[Data for the task Boundary: Start]

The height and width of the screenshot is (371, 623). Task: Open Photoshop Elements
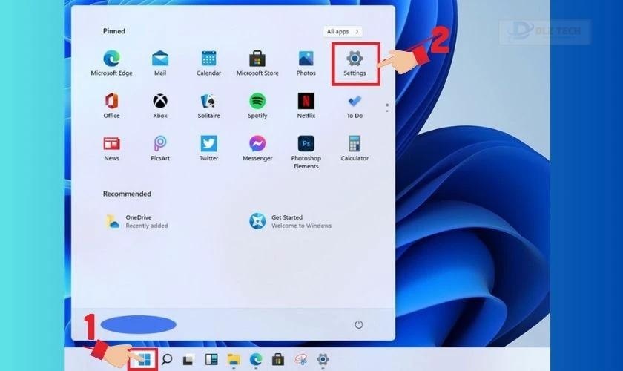point(306,144)
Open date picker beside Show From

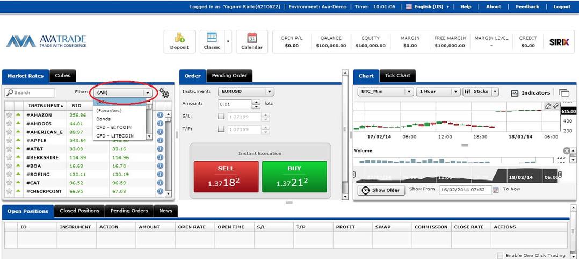click(x=496, y=190)
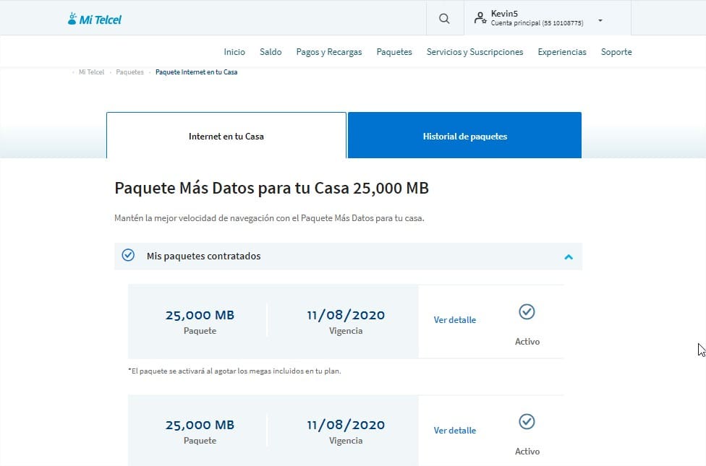
Task: Click check icon beside Mis paquetes contratados
Action: tap(128, 256)
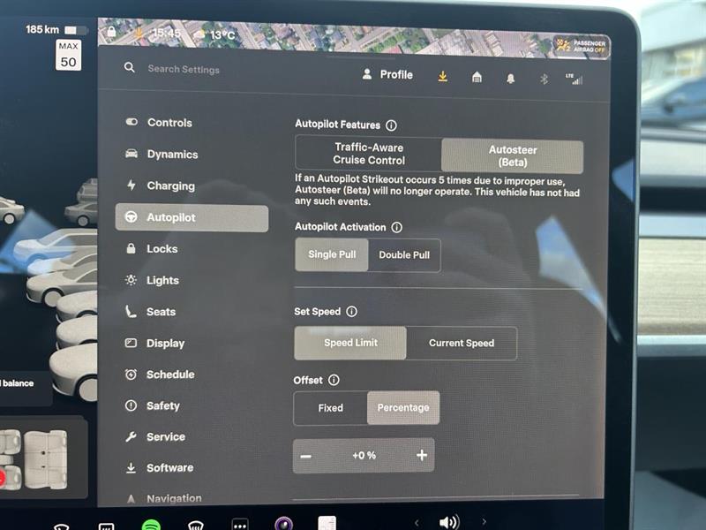Select Single Pull for Autopilot Activation
Image resolution: width=706 pixels, height=530 pixels.
tap(331, 255)
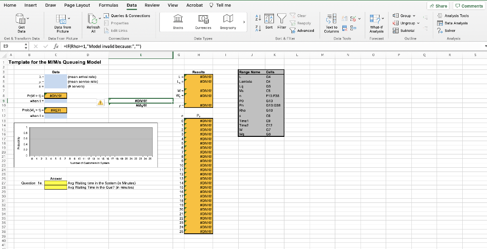This screenshot has height=249, width=487.
Task: Switch to the Formulas ribbon tab
Action: [x=108, y=5]
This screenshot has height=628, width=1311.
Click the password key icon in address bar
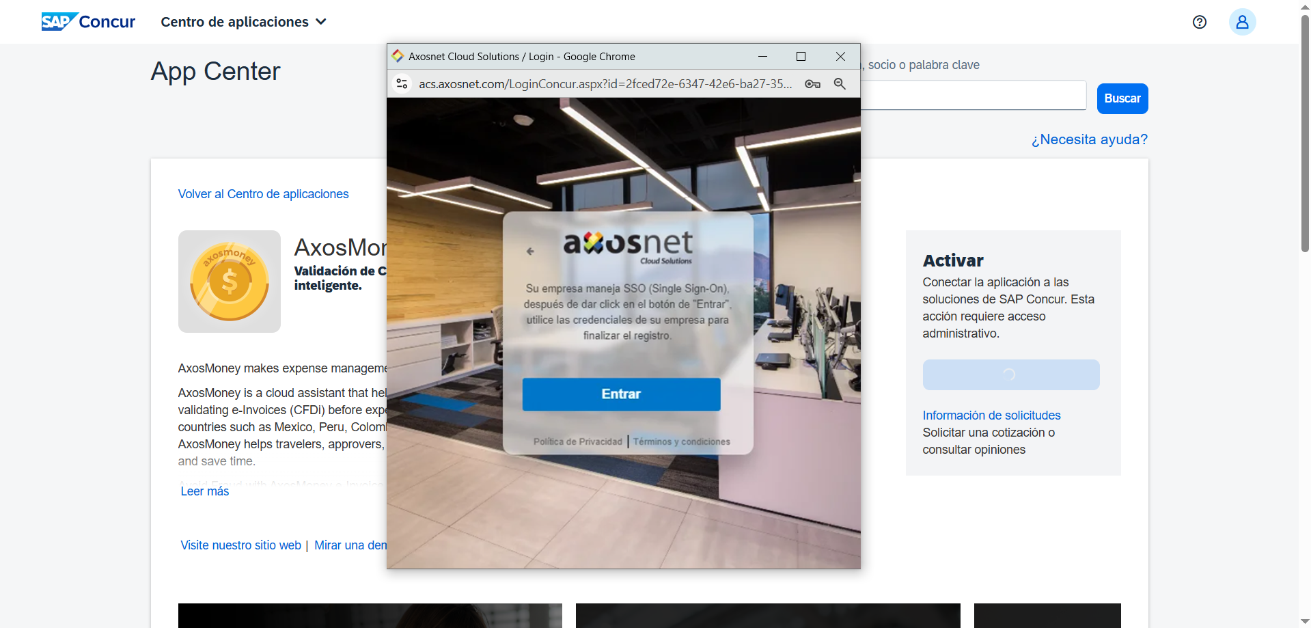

[Data for the task Boundary: End]

__Exercise details__. Give back each entry exactly as it appears. Leave pictures out.

__Expected output__.
The height and width of the screenshot is (371, 623). Task: Open Photoshop Elements
point(306,144)
Open date picker beside Show From

click(x=496, y=190)
Task: Click check icon beside Mis paquetes contratados
Action: tap(128, 256)
Select Single Pull for Autopilot Activation
Image resolution: width=706 pixels, height=530 pixels.
tap(331, 255)
This screenshot has height=249, width=487.
Task: Switch to the Formulas ribbon tab
Action: [x=108, y=5]
This screenshot has height=628, width=1311.
Click the password key icon in address bar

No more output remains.